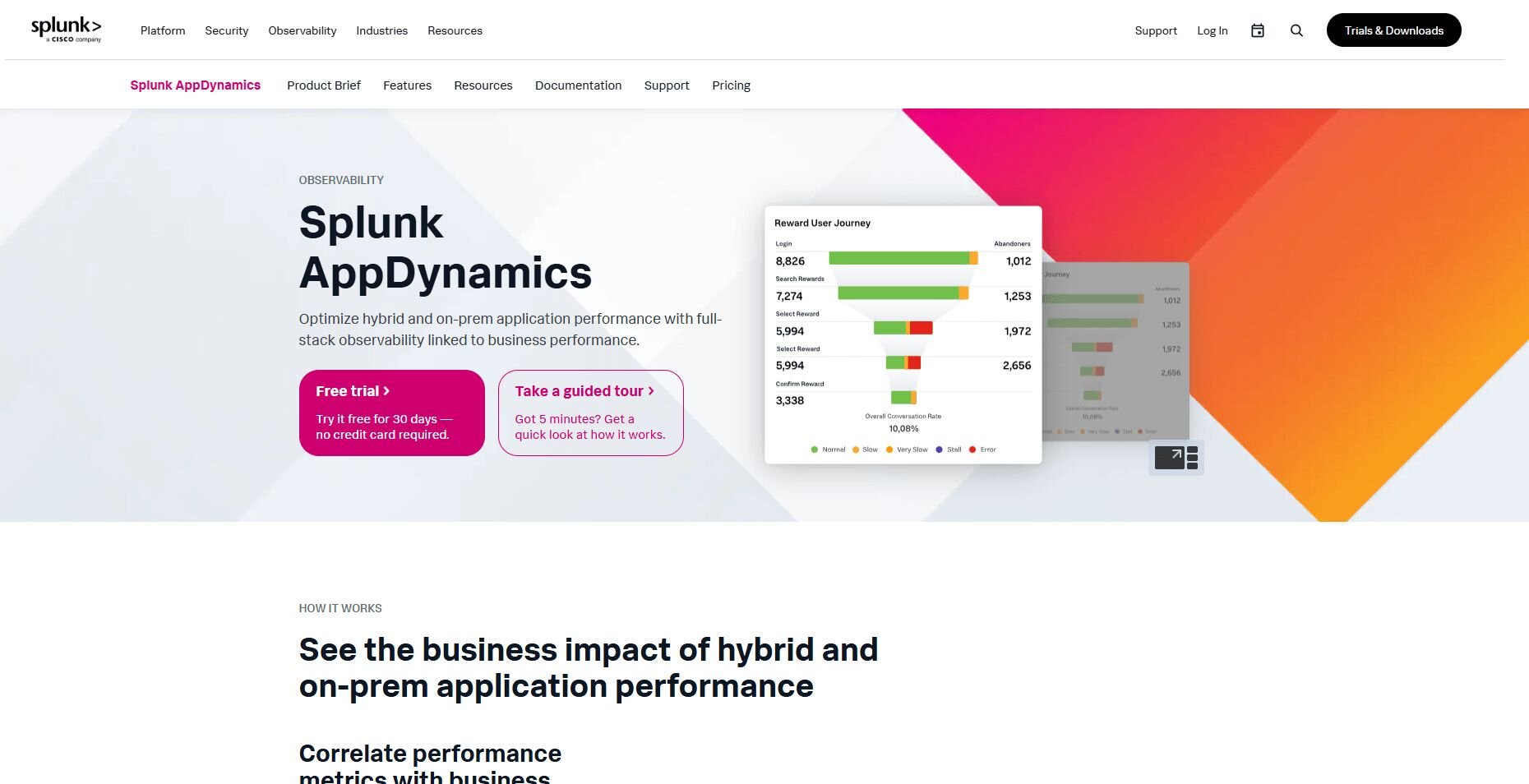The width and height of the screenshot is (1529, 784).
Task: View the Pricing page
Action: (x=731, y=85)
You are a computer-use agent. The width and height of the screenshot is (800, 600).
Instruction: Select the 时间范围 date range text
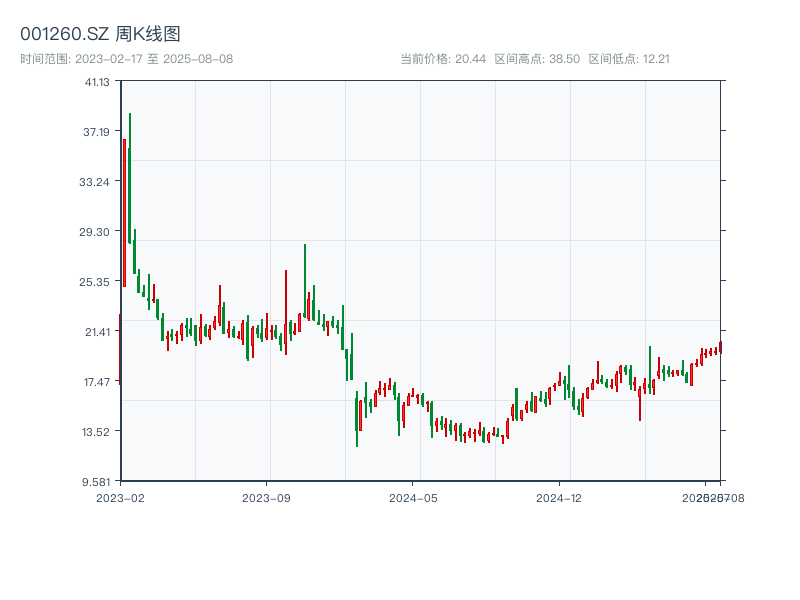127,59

········

Pictures are to be omitted. The lines from the line holding "You are a computer-use" through the closing line of the data above are to be set down exactly, and nothing more.

You are a computer-use agent. The width and height of the screenshot is (800, 600).
Instruction: Select the 时间范围 date range text
127,59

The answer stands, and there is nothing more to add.